Je pense que le pire, c’est pas tant le fait que tu me sacres là après qu’on ait été plus loin qu’un p’tit bec au coin d’une rue. Le pire, c’est que tu as clairement profité de la situation. Savoir ce que tu faisais, avoir choisi de m’embarquer dans ça en sachant très bien qu’il y avait des attentes. Et tu les as nourries, ces attentes-là.
Pis t’sais, alors que toi tu retournes à la conquête du prochain gars qui va tomber dans le panneau, moi je suis là à me demander ce que j’ai bien pu faire de mal, ce que je n’ai pas fait… Le hamster spin dans ma tête. Ça devient un vrai feu roulant où tous nos moments passés ensemble passent en boucle. J’essaie de comprendre. Et je suis déçu. Déçu de m’être ouvert à toi, déçu de t’avoir fait tant confiance, déçu de moi, d’y avoir cru.
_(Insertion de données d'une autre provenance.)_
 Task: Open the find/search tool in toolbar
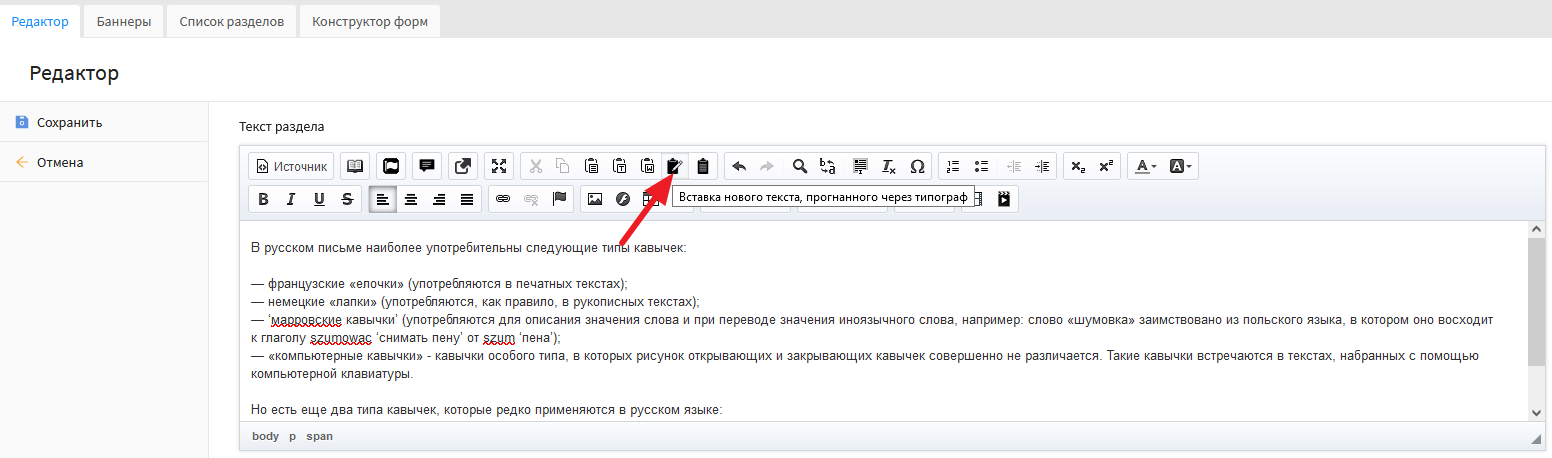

Oui, je le sais, il faut s’attendre à des scénarios de la sorte sur des apps comme celles-là. Je ne me mets pas la tête dans le sable. Quand, en commençant la conversation, le gars te demande de lui donner tes mensurations, tu le sais qu’il ne t’accompagnera pas au baptême du p’tit neveu.
Mais quand tu viens me dire que t’as envie de sérieux et que tu agis comme tu le fais, on est ailleurs. La personne que tu flush après avoir eu ce que tu voulais, eh bien, elle est plus qu’une photo sur une application. Et surtout, la personne est plus que ce qu’elle a dans ses culottes. Ce serait bien de penser à l’humain derrière tout ça. Il faudrait t’en soucier avant de l’embarquer dans une histoire qui se terminera comme un coït interrompu.